Мачеха Голда вязала, вязала, она вязала вечно. Сегодня она спросила:

– Тебе нравится моя шерсть?

– Что?

– Тебе нравится моя шерсть?

– Конечно, – ответил он.

– Ты никогда не говорил об этом.

– Мне нравится ваша шерсть, – сказал Голд, в замешательстве отступая к кожаному креслу у двери.

– Он сказал мне, что ему нравится моя шерсть, – услышал он ее сообщение об этом его зятьям Ирву и Максу. – Но мне кажется, он морочит мне голову.

– Как твоя поездка? – сделала отвлекающий маневр его сестра Эстер.

– Отлично.

– Где ты был? – спросила Роза.

– В Уилмингтоне.

– Где? – спросила Ида, проходившая мимо с подносом.

– В Вашингтоне, – сказала Роза.

– В Уилмингтоне?

– В Уилмингтоне.

– В Вашингтоне.

– В Вашингтоне?

– В Уилмингтоне, – поправил он их всех. – Штат Делавер.

– Ах вот как, – сказала Роза с расстроенным видом.

– Как твоя поездка? – спросила Ида, возвращаясь назад.

Голд кипел.

– Он сказал, что все было отлично, – ответила Эстер, опережая Розу, и направилась к кофейному столику, на котором стояли тарелки с печеночным паштетом и рублеными яйцами с луком, их содержимое таяло под напором маленьких ножичков, намазывавших паштет и яйца отдельно или вместе на круглые крекеры или небольшие ломтики ржаного или очень черного тминного хлеба.

– Познакомился там с какими-нибудь хорошенькими девушками? – спросила Мьюриел. Младшая из присутствующих сестер, Мьюриел всегда чувствовала себя обязанной быть современной.

– На этот раз нет, – ответил Голд с полагающейся для такой ситуации ухмылкой.

Мьюриел вспыхнула. Ирв хохотнул, а Виктор, муж Мьюриел, казалось, смутился. Роза переводила внимательный взгляд с одного лица на другое. Голд подозревал, что она стала плохо слышать и, вероятно, ничего не понимает. Муж Розы, Макс, почтовый служащий, последнее время стал глотать слова, и Голд никак не мог понять, замечает ли это кто-нибудь, кроме него.

Эстер вернулась с тарелкой для Голда, в другой руке она держала наготове солонку.

– Это тебе, – заявила она своим дребезжащим голосом. – А это твоя персональная солонка.

Голд съежился.

– Не балуй его, – грубо пошутила Мьюриел, пепел сигареты, прилипшей к ее губам, сыпался ей на грудь.

Женщины в семье Голда считали, что он любит все очень соленое.

– Не соли, пока не попробуешь, – крикнула через всю комнату Ида. – Я его уже солила.

Голд проигнорировал ее слова и продолжал солить крекер. Чьи-то пальцы стащили остальные с его тарелки. Эстер и Роза, каждая в отдельности, принесли ему еще. Сид с интересом наблюдал за ним. Ну и лица – обосраться от них всех можно, думал Голд. Ну и люди. И все они с прибабахами. Даже Белл, последнее время. А особенно его мачеха. В его памяти навсегда осталась первая встреча с мачехой. Сид улетел во Флориду на свадьбу, вернулся с новобрачными и устроил прием у себя дома, на Грейт-Нек. Вслед за представлениями последовало неловкое молчание; никто, казалось, не знал, что говорить дальше. Голд отважно выступил вперед и попытался рассеять напряженность.

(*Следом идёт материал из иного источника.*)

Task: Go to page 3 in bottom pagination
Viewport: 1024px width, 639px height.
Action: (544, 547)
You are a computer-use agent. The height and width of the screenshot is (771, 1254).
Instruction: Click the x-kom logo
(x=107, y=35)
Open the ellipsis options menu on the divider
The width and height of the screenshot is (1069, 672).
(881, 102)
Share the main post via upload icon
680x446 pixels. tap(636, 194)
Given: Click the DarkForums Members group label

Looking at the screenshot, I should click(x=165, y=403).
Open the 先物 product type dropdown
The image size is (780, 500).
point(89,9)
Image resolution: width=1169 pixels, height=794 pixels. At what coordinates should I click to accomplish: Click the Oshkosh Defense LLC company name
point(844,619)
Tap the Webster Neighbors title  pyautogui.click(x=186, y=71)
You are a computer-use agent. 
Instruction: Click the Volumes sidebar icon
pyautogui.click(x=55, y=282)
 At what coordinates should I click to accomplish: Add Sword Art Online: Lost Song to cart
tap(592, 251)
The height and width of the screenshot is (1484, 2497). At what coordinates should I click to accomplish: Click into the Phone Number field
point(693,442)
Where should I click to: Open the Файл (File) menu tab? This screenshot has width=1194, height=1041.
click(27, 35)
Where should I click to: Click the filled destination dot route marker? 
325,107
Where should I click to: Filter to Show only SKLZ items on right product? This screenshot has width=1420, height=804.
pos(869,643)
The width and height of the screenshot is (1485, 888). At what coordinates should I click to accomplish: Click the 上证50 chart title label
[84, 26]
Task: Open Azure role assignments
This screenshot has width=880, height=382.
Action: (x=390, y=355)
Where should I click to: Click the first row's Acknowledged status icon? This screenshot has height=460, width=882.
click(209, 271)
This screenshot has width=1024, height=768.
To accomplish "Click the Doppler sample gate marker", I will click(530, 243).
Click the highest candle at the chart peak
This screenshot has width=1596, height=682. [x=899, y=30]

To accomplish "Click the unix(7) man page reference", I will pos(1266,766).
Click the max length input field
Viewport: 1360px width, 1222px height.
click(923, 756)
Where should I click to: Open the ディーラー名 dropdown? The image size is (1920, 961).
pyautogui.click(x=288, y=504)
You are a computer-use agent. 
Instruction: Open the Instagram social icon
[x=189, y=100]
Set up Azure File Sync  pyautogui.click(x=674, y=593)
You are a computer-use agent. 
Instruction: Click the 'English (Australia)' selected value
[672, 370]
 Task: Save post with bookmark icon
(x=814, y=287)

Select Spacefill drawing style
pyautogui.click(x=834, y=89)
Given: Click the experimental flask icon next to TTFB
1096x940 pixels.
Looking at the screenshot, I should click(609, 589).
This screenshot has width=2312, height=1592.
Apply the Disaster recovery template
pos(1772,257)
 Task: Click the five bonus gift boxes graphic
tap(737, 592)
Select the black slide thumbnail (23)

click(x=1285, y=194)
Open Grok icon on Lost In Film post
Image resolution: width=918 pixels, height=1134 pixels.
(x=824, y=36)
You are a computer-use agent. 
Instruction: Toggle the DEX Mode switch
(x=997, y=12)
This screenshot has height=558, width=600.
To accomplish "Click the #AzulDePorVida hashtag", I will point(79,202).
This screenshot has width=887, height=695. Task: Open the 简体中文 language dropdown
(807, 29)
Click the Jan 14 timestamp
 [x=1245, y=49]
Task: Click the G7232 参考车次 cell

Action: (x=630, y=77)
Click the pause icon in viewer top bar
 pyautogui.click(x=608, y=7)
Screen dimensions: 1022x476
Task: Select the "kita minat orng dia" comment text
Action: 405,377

– И как, вы хотите, – сказал он самым своим светским тоном, – чтобы мы вас называли?

– Я бы хотела, чтобы вы относились ко мне, как мои собственные дети, – ответила Гусси Голд с любезностью, не уступавшей его собственной. – Я бы хотела думать о вас как о собственных детях. Пожалуйста, называйте меня мамой.

– Отлично, мама, – согласился Голд. – Добро пожаловать в нашу семью.

– Никакая я тебе не мама, – оборвала она.

Рассмеялся только Голд. Все остальные, вероятно, сразу же поняли то, что не дошло до него. Она была не в своем уме.